U.S. chipmaker Intel ( INTC ) had proposed to invest $3.3
billion in a project in Vietnam and asked the country for "cash
support" of 15%, but later decided to move the project to
Poland, the ministry said in the document dated June 29.
South Korea's LG Chem Ltd also skipped Vietnam
to invest in a battery project in Indonesia, after having asked
Vietnam to cover 30% of the investment cost, the document said.
The two companies did not immediately respond to requests
for comment on the assessment by the Ministry of Planning and
Investment, which was due to present plans for an investment
incentive fund to the central government on Friday for approval.
"Recently, many large groups have come to explore investment
opportunities in Vietnam but have later decided to move to other
countries as Vietnam lacks regulations on investment supports,"
the ministry document said.
Vietnam, which is an important manufacturing base for
companies such as Samsung Electronics ( SSNLF ), Foxconn and Intel ( INTC ), is
heavily reliant on foreign investment for growth. Companies with
foreign investment account for about 70% of its total exports.

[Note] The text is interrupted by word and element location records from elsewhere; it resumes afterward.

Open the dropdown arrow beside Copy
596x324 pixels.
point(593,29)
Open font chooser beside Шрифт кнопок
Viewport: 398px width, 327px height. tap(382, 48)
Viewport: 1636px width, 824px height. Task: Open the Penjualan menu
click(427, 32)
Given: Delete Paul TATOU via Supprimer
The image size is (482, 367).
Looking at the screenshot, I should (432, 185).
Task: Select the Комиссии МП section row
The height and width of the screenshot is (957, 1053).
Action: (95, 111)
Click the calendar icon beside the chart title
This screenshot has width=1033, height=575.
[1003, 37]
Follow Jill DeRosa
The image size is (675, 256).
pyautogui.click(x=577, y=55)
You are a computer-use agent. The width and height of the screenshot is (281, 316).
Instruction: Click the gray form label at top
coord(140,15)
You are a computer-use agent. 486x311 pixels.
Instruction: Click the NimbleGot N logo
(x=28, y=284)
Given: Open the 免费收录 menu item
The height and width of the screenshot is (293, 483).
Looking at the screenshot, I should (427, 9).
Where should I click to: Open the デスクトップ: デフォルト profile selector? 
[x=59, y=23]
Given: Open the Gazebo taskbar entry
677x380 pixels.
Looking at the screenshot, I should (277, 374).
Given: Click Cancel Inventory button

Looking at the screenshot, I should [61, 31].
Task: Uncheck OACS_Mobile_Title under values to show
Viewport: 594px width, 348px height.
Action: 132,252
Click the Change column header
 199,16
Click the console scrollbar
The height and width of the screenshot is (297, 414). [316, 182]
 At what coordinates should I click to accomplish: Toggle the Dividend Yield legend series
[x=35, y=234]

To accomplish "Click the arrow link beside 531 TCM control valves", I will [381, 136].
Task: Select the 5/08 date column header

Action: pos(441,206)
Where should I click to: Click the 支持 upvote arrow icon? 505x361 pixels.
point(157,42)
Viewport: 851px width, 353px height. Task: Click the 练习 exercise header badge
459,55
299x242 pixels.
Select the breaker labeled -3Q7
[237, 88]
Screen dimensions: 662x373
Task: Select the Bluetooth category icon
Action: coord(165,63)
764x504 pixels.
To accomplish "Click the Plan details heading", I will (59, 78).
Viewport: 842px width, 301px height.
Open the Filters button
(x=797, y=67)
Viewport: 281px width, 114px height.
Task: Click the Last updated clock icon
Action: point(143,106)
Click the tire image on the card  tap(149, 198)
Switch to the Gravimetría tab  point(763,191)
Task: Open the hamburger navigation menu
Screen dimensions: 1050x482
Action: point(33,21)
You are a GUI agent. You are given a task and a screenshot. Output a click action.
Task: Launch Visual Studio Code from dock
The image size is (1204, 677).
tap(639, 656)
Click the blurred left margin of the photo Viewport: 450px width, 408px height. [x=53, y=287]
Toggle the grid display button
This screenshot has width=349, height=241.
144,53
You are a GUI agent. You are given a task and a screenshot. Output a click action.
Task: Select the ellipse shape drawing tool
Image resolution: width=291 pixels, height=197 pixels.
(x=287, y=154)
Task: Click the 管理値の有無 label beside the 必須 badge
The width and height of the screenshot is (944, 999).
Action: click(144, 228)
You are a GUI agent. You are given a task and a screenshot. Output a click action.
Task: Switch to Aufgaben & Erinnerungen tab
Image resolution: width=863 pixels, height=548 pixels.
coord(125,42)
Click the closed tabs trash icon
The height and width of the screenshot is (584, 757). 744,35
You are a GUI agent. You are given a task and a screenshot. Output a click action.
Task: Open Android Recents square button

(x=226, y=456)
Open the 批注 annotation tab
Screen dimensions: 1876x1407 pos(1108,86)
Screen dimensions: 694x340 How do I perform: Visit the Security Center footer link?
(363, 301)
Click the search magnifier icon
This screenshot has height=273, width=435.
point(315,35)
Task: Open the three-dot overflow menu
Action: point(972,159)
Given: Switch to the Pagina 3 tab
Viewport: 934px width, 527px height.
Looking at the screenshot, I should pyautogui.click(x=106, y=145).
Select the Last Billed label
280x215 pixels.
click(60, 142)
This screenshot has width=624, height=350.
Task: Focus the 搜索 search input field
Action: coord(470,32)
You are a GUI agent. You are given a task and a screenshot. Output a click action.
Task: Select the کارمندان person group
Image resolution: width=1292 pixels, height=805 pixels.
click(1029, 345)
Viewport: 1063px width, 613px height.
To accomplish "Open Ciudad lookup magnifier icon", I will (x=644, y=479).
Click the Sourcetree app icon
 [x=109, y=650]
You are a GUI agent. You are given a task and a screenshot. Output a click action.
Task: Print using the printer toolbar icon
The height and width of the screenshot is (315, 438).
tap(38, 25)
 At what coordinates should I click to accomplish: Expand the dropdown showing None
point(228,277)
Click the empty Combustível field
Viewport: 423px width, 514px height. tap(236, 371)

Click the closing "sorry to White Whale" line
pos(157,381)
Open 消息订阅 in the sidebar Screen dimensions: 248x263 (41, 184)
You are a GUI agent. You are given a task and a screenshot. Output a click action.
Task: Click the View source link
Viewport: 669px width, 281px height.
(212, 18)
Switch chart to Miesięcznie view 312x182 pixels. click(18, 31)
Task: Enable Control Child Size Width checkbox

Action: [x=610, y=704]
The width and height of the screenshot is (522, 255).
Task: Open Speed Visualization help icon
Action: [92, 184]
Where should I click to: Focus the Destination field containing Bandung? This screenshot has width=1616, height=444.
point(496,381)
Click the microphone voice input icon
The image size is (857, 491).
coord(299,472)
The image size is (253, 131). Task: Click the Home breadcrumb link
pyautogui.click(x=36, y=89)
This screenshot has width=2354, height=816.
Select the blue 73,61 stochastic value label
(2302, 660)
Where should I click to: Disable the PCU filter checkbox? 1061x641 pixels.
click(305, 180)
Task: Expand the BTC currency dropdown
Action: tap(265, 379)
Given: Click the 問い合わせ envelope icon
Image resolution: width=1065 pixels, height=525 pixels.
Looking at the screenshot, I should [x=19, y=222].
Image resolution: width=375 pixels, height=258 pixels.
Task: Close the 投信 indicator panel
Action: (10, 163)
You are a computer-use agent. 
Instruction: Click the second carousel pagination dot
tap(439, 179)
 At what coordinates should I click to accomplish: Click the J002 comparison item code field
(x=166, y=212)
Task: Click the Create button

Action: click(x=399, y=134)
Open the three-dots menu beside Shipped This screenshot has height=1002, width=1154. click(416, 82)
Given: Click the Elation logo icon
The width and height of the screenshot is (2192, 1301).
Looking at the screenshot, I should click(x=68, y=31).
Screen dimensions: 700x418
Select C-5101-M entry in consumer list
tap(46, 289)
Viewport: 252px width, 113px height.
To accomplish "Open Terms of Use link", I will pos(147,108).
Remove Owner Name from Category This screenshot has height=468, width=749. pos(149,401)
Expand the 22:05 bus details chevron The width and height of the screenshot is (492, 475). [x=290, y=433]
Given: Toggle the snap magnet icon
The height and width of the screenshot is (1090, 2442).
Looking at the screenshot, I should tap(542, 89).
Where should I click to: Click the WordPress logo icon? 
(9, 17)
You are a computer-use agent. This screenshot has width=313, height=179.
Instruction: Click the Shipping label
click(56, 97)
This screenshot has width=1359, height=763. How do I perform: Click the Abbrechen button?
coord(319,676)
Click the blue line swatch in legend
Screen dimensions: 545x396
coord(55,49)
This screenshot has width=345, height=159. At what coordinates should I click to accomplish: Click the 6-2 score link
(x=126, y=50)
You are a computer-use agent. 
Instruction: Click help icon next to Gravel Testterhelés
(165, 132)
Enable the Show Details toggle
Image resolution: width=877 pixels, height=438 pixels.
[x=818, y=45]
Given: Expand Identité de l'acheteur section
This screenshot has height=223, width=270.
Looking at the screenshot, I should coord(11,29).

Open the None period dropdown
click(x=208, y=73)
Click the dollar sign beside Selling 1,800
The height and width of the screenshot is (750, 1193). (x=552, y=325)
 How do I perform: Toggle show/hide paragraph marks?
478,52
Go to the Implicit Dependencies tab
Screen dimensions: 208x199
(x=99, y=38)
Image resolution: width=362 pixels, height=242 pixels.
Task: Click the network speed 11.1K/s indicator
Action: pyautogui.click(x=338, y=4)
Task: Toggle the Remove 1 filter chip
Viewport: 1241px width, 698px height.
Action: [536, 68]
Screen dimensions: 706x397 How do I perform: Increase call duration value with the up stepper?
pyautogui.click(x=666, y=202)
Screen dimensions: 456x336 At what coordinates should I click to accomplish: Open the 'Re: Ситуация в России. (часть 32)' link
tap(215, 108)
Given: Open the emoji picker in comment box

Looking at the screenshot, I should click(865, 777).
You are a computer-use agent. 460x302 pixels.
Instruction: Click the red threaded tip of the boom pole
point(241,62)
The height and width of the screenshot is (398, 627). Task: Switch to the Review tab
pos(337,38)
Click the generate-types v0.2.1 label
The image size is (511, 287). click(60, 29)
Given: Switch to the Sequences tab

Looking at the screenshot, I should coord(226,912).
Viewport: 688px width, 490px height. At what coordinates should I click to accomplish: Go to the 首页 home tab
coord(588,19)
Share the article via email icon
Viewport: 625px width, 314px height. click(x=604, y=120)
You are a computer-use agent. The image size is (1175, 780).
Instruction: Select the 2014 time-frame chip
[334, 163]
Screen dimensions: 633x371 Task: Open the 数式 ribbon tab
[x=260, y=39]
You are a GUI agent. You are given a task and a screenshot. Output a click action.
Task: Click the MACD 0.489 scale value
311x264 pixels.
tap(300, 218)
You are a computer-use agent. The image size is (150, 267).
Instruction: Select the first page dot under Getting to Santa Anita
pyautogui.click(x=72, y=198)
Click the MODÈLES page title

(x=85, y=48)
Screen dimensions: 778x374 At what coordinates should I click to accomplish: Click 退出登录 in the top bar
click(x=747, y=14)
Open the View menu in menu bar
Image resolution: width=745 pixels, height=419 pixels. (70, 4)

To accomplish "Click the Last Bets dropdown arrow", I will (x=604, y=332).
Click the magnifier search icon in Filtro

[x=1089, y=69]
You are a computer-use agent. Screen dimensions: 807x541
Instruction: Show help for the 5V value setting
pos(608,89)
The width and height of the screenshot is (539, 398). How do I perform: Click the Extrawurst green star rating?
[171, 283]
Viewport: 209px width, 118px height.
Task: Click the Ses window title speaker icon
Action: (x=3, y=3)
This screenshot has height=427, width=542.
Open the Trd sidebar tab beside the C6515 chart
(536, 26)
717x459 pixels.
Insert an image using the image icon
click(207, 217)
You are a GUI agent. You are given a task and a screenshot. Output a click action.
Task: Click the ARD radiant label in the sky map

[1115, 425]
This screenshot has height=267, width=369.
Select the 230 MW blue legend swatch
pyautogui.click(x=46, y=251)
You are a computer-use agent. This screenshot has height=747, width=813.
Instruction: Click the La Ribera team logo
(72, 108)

The ministry document confirmed a November report by Reuters
that Intel ( INTC ) had shelved a planned investment in Vietnam that
could have nearly doubled the U.S. chipmaker's operation in the
Southeast Asian country.
The document added that Austria-based semiconductor
manufacturer AT&S had decided to invest in Malaysia after its
request for investment supports in Vietnam were not met, and
said Samsung Electronics ( SSNLF ) was moving some production to India.
AT&S and Samsung Electronics ( SSNLF ) could not immediately be
reached for comment.
Multinationals have been watching Vietnam's plans to set up
the investment incentive fund after the country's parliament
last year approved the OECD-led global minimum corporate tax
rate of 15%, raising the effective tax level paid by companies.